Last of the mega-missions
Cassini a holdover from the NASA of old
(CNN) -- In NASA's new "smaller, faster, cheaper" era, Cassini is
a dinosaur.
The last of the big-budget, big-mission planetary probes, Cassini
stands over two stories tall and weighs more than six tons. At
$3.4 billion, its budget dwarfs the recent Mars Pathfinder and
Mars Global Surveyor missions.
In the tradition of Viking, Voyager and Galileo, Cassini's
mission is ambitious. If all goes according to plan, it will
travel some 2.2 billion miles over more than a decade, carrying
18 complex science instruments and dispatching a probe dubbed
Huygens to the surface of Titan, the largest of Saturn's 18 known
moons.
Cassini likely would have fallen prey to budget cuts if not for
the emphasis on space exploration as a venue for international
cooperation. The Huygens probe was built by the European Space
Agency, which also helped fund the project, and some of the
experimental equipment was provided by ASI, the Italian space
agency.
The sheer distance of the mission is perhaps the most daunting
challenge Cassini's designers faced. More than
half of Cassini's liftoff weight is fuel.
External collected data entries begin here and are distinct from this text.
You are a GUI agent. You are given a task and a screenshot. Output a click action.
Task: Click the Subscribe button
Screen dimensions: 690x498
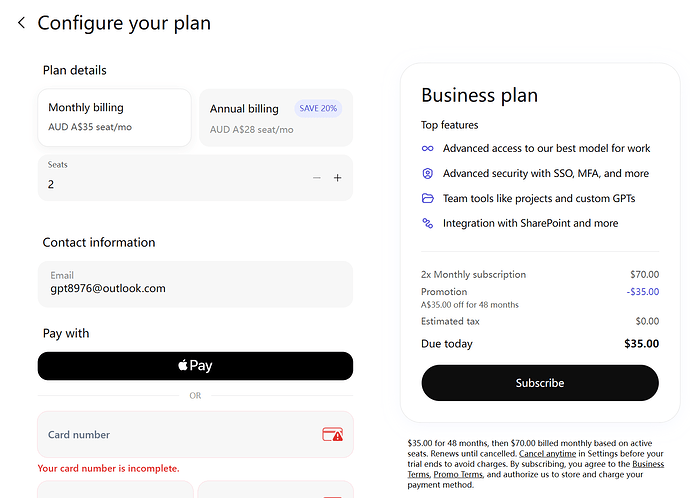click(x=540, y=383)
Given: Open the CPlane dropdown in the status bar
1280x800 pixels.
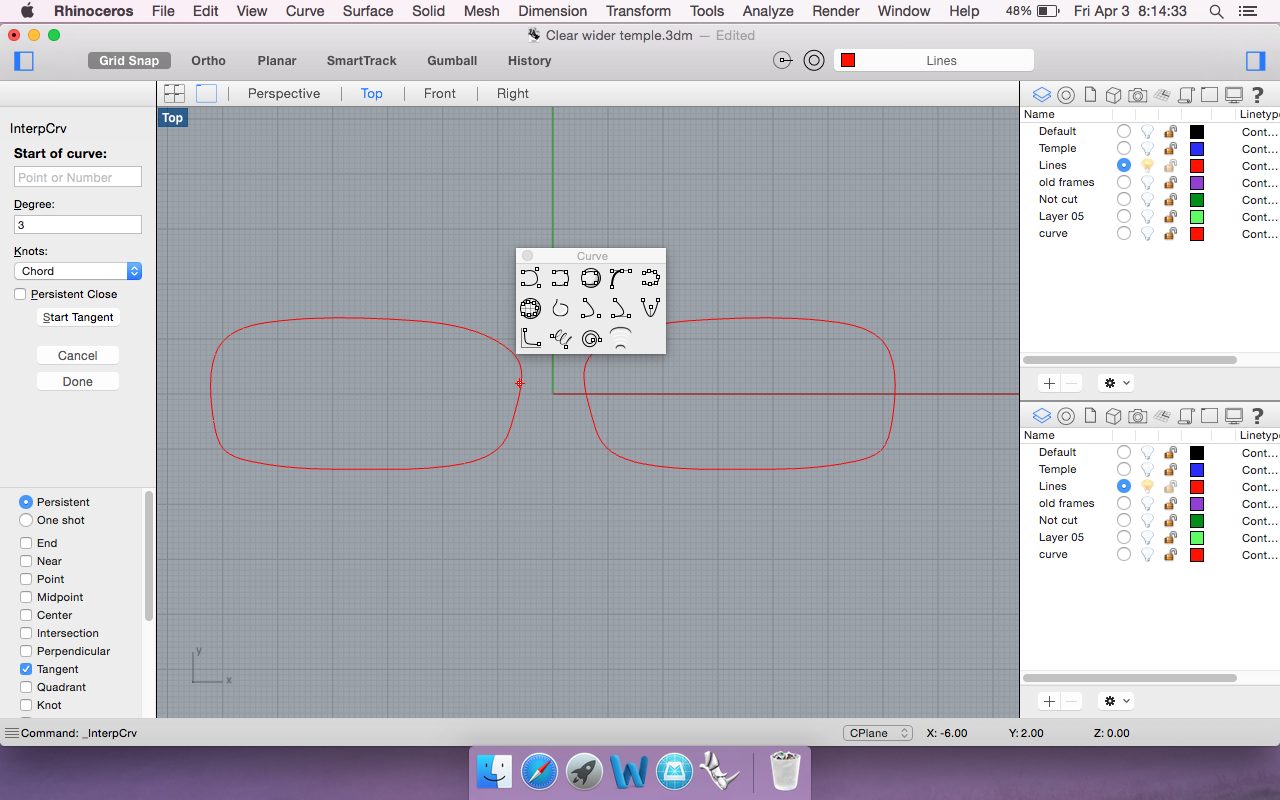Looking at the screenshot, I should (878, 732).
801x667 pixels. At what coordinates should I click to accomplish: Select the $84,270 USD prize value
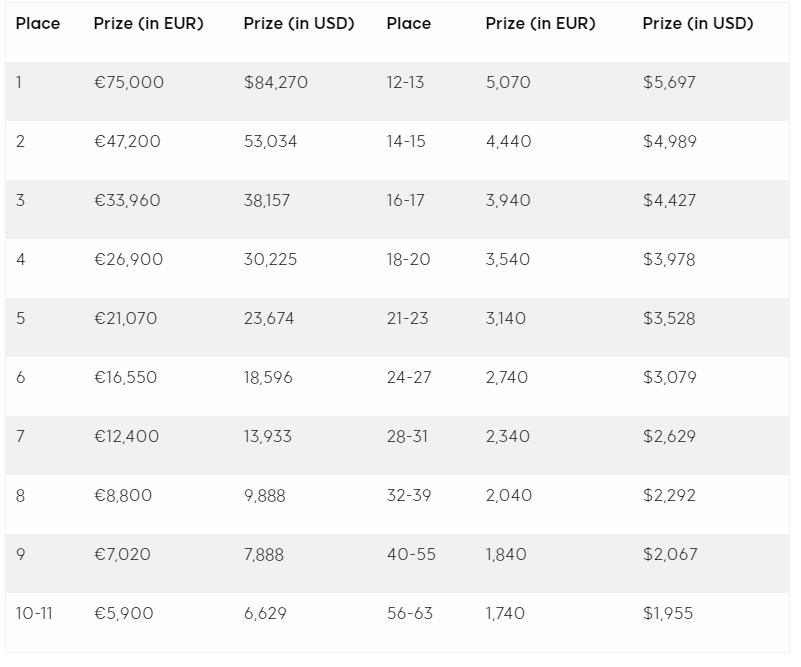(275, 83)
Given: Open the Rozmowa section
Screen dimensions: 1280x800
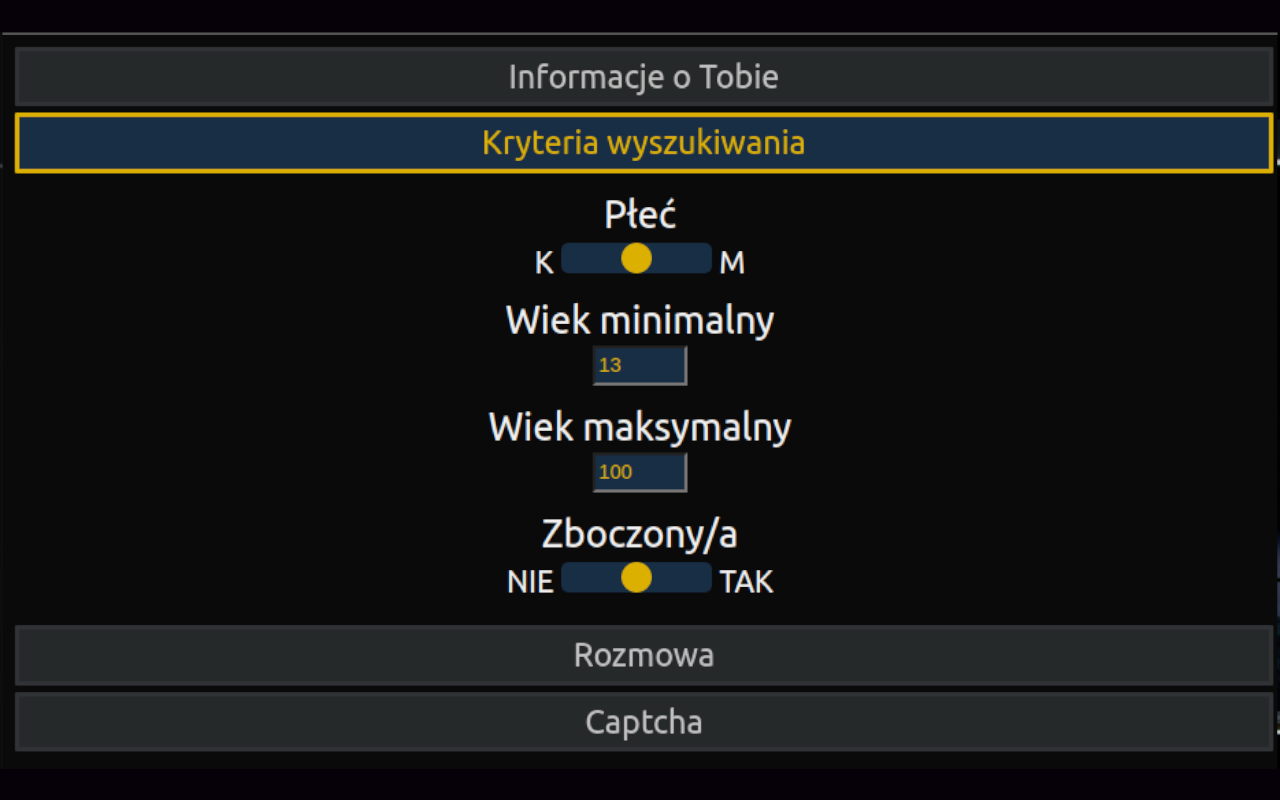Looking at the screenshot, I should pyautogui.click(x=643, y=655).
It will be propelled
into orbit by a Titan IVB/Centaur rocket, the largest expendable
booster in the U.S. space fleet.
The ship will circle Venus twice, come back to orbit the Earth
and then circle Jupiter, using the planets' gravity to
"slingshot" it to Saturn at higher speeds than it could reach
with its engines alone.
Facts about Saturn:
Size: Ten times the size of our planet, Saturn's mass is
equal to 95 Earths.
Density: With a density 30 percent less than water, it would
float in an ocean -- if there was one large enough.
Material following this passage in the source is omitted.